Why young, pregnant women develop heart failure similar to older patients

Researchers at Penn Medicine have identified more genetic mutations that strongly predispose younger, otherwise healthy women to peripartum cardiomyopathy (PPCM), a rare condition characterized by weakness of the heart muscle that begins sometime during the final month of pregnancy through five months after delivery. PPCM can cause severe heart failure and often leads to lifelong heart failure and even death. The study is published in Circulation.

Pregnant person in a hospital bed with an EKG monitor beside the bed.

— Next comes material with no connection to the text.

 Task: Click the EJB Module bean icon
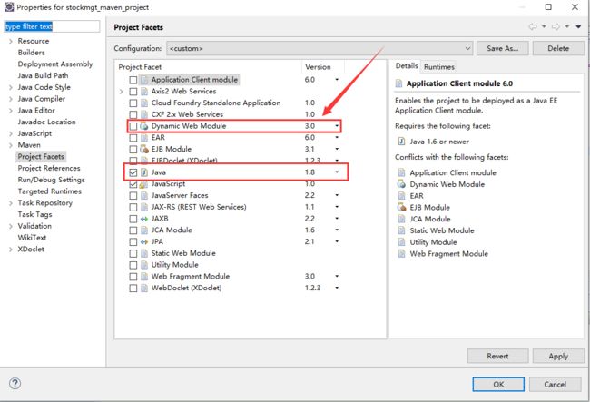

PPCM affects women in one out of every 2,000 deliveries worldwide, with about a third of those women developing heart failure for life, and about five percent of them dying within a few years. Maternal mortality in the United States has doubled in the last 20 years, and PPCM is a leading cause of these deaths. Previously, the reasons behind why women developed PPCM remained a mystery until a 2016 study strongly suggested that some genetic mutations predispose women to the disease. Zoltan P. Arany, the Samuel Bellet Professor of Cardiology in the Perelman School of Medicine was also the senior author of that study. This newly released study shines a light on four more genetic variants that had not previously been associated with PPCM. It found that this genetic profile is highly similar to that found in patients with non-ischemic dilated cardiomyopathy (DCM), a very similar disease that typically impacts middle-aged men and women, and one that the medical community knows more about.

“This study provides the first extensive genetic and phenotype landscape of PPCM and has major implications for understanding how PPCM and DCM are related to each other,” says Arany. “It shows that predisposition to heart failure is an important risk factor for PPCM, suggesting that approaches being developed for DCM may also apply to patients with PPCM.”